Although no NGOs were named and the announcement was thin on detail, the Ministries of Environment, Navy and Agriculture said in a joint statement that the accord would bring about improved collaboration in conservation efforts and avoid aggressive acts by people engaged in illegal fishing.
Last December, there was a clash between small fishboats and a vessel operated by the Sea Shepherd Conservation Society. A fisherman died after one boat collided with the vessel.
The agreement states that authorities will focus their efforts on inspection and monitoring in a so-called “zero tolerance” zone in the upper Gulf of California, where gillnet fishing had been declared illegal to protect the vaquita. The porpoise is a bycatch in the illegal totoaba fishery, made lucrative by strong demand for that fish’s swim bladder, a delicacy in China that has been referred to as the “cocaine of the sea.”
Like the drug, its trafficking has drawn drug cartels to participate.
While the government will attempt to control illegal fishing, a responsibility it has been unable to carry out successfully in the past, civil society organizations will remove abandoned nets and work to raise awareness about vaquita conservation among fishermen.
The accord comes three weeks after the Mexican government relaxed restrictions in the no-fishing zone, triggering a wave of accusations by conservationists that Mexico was abandoning the vaquita.
The most recent of those came from U.S. actor and environmentalist Leonardo DiCaprio, who criticized the government on his Twitter account last Thursday. “The vaquita porpoise is the most endangered marine mammal in the world. Yet, the Mexican government has lifted the ban on fishing in its habitat, effectively ensuring that the remaining 10 or so porpoises will die in gillnets.”
DiCaprio signed a memorandum of understanding in 2017 with then president Peña Nieto and businessman Carlos Slim to protect the vaquita, at which time there were still some 30 remaining. The intention was to make a temporary gillnet ban permanent in the Gulf of California.
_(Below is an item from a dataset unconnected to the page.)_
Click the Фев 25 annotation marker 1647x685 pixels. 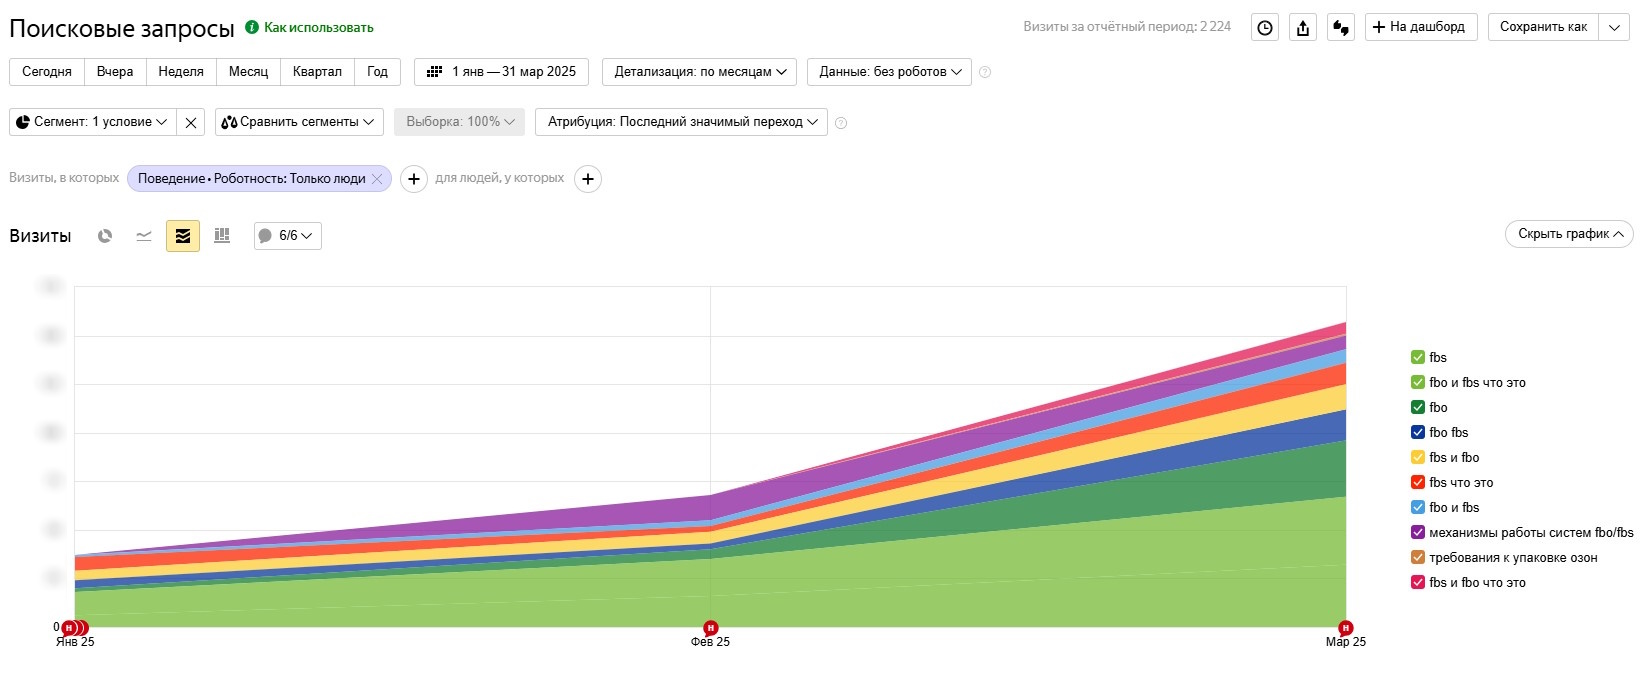click(710, 628)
But like most efforts at saving the mammal nothing was accomplished due to lack of enforcement, the growing involvement of cartels and protests by unhappy fishermen deprived of their ability to make a living.
Despite the fact there may be as few as 10 vaquita remaining, not all conservationists have written off the vaquita as a lost cause.
Environmental writer Andrew Revkin of the Climate School at Columbia University wrote last week he saw four reasons for hope after interviewing a marine scientist at the U.S. National Oceanic and Atmospheric Administration.
Barbara Taylor argued that the porpoise has a fighting chance:
- The survivors are wily and elusive, she said, with their scars and behavior showing they are aware of the risk nets pose.
- The estimated presence of three calves – all fat and healthy in 2019 – showed that the remaining females are prolific breeders.
- Recent analysis of the vaquita genome shows they are unlikely to face a genetic bottleneck that sometimes threatens the recovery of deeply depleted species.
- Finally, there are other examples of species, including marine mammals, reviving from tiny numbers after devastating slaughter. She cited the northern elephant seal, which was declared extinct in 1884. A tiny population was later discovered on an island off Mexico’s Pacific coast. Now there are 300,000.